The CMA also considered that Electro Rent had sufficient administrative and financial resources available to ensure compliance with the interim order, having previously engaged external legal advisers who made earlier requests for consents.
Therefore, despite Electro Rent's attempt to remedy the situation, the CMA considered that its failure to comply was a "flagrant breach",[13] as Electro Rent was aware of its obligations under the interim order.
However, the CMA took into account various mitigating factors. For example, while the adverse effects could have been significant, in practice the effects were likely to be limited, and Electro Rent did not gain any advantage from the breach. Further, in view of the remedial action taken by Electro Rent, the fine was not required to encourage swift compliance (suggesting that a daily penalty could have been considered appropriate in different circumstances).
The CMA also addressed the inaction of the MT, stating that their failure to notify the CMA of Electro Rent's intention to terminate the lease was:
"a significant factor which the CMA has considered in determining the level of penalty.
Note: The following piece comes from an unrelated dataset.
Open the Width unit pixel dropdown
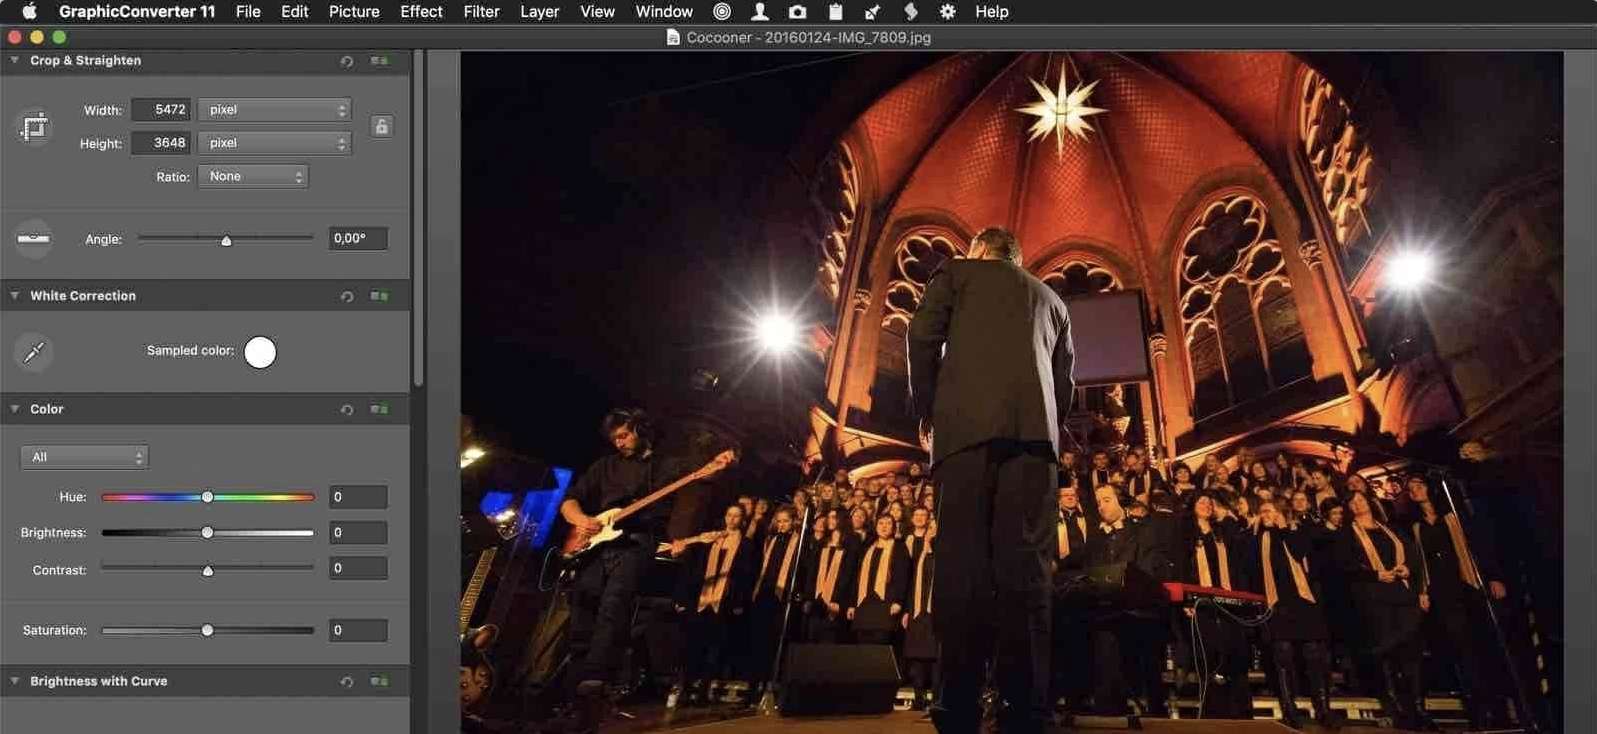1597x734 pixels. pyautogui.click(x=274, y=110)
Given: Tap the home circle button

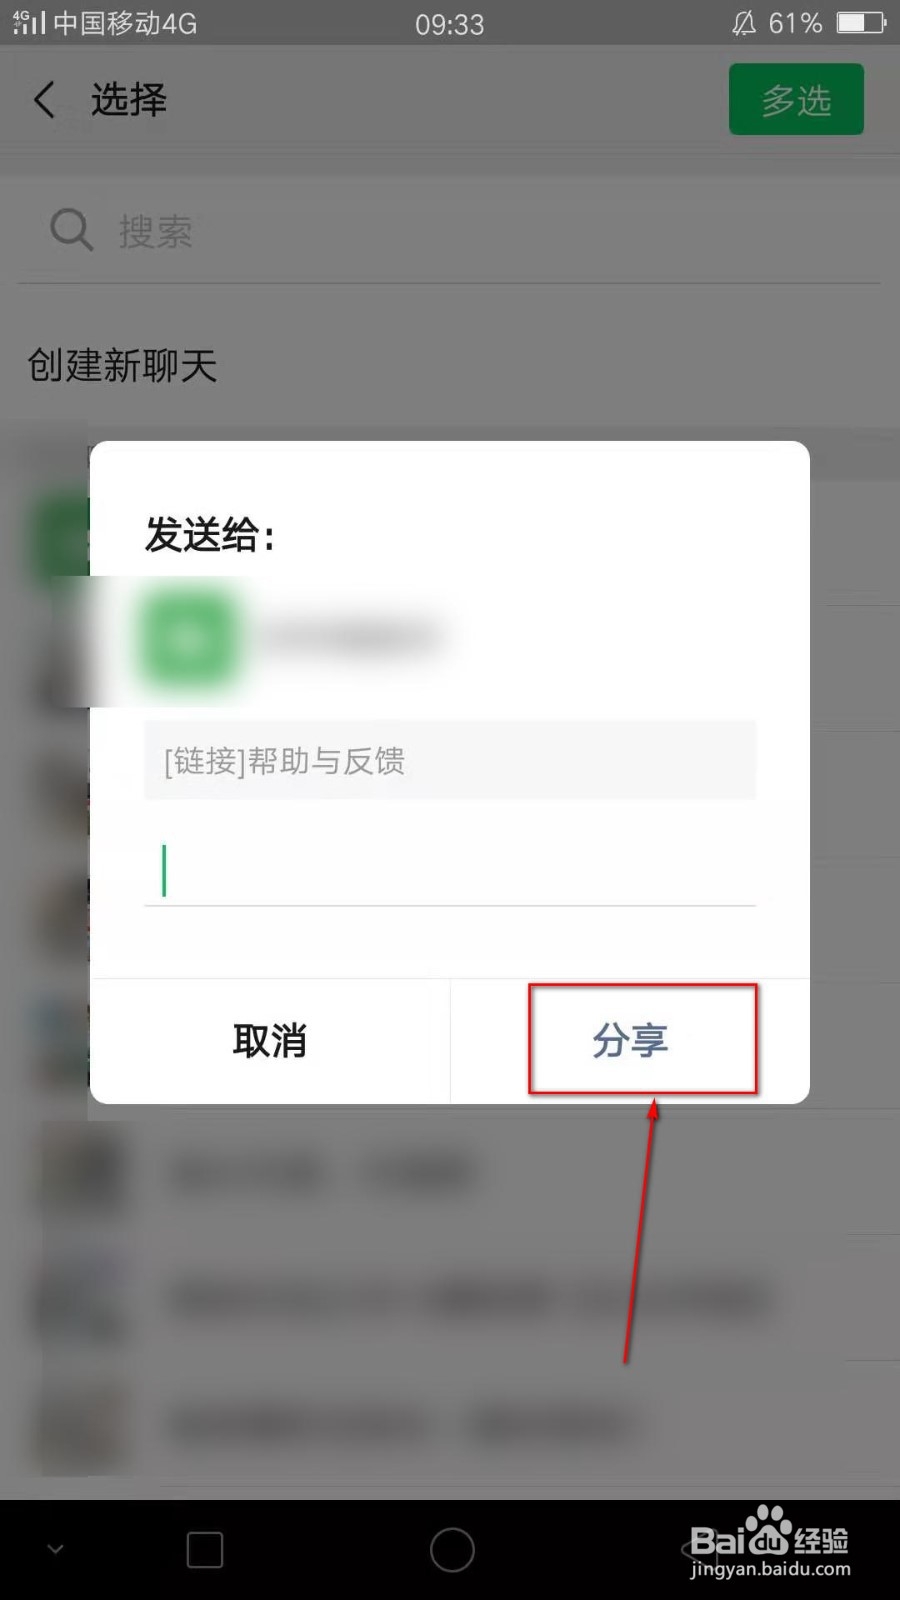Looking at the screenshot, I should [x=452, y=1550].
The CMA is of the view that had the MT not been involved in this way, the penalty would have been very significantly higher"[14]
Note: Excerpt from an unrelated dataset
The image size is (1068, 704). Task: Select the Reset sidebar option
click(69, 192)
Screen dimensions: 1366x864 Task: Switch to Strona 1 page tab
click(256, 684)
As such, in setting the fine at £100,000, the CMA sought to reflect the seriousness of the breach, and to provide a deterrent to Electro Rent specifically, as well as to other businesses more generally.
While the breach and the level of the fine are being appealed,[15] the CMA's decision emphasises:
Against this background, merging parties would be well advised to exercise care and caution in relation to interim orders imposed by the CMA, rather than to "act first and seek permission later".
Footnotes:
[1] See, "Penalty notice under section 110 of the Enterprise Act 2002 - Addressed to Hungryhouse Holdings Limited" ("Hungryhouse")
[2] See, "Notice of a penalty pursuant to section 94A of the Enterprise Act 2002 - addressed to Electro Rent Corporation" ("Electro Rent")
[3] The CMA's draft consultation guidance on requesting internal documents during merger investigations provides that the CMA intends to use s.109 Notices "as standard in future investigations when internal documents are requested from the [merging parties]" (emphasis added), see the CMA's draft "Guidance on requests for internal documents in merger investigations", paragraph 15
[4] See, in particular, section 109(2) of the Enterprise Act 2002.
[5] The current maxima specified by the Competition and Markets Authority (Penalties) Order 2014 are (i) £30,000 (fixed amount); (ii) £15,000 (daily rate); (iii) £30,000 and £15,000 (fixed amount and daily rate together).
[6] See, section 110(5) of the Enterprise Act 2002.
[7] See, section 117 of the Enterprise Act 2002.
[8] See, Hungryhouse, paragraph 93.
[9] In the form of an initial enforcement order under section 72 of the Enterprise Act 2002, or an interim order (in the context of a Phase 2 investigation) under section 81 of the Enterprise Act 2002, or an interim order (in relation to public interest and special public interest cases) under paragraph 2 of Schedule 7 of the Enterprise Act 2002. For completeness, the CMA is also able to accept interim undertakings (in the context of a Phase 2 investigation), pursuant to which financial penalties may be imposed for non-compliance.
[10] I.e. transactions that are yet to be completed.
[11] Being a natural or legal person.
[12] The CMA is also able to commence civil proceedings to ensure compliance with the order.
[13] See, Electro Rent, paragraph 61.
[14] See, Electro Rent, paragraph 70.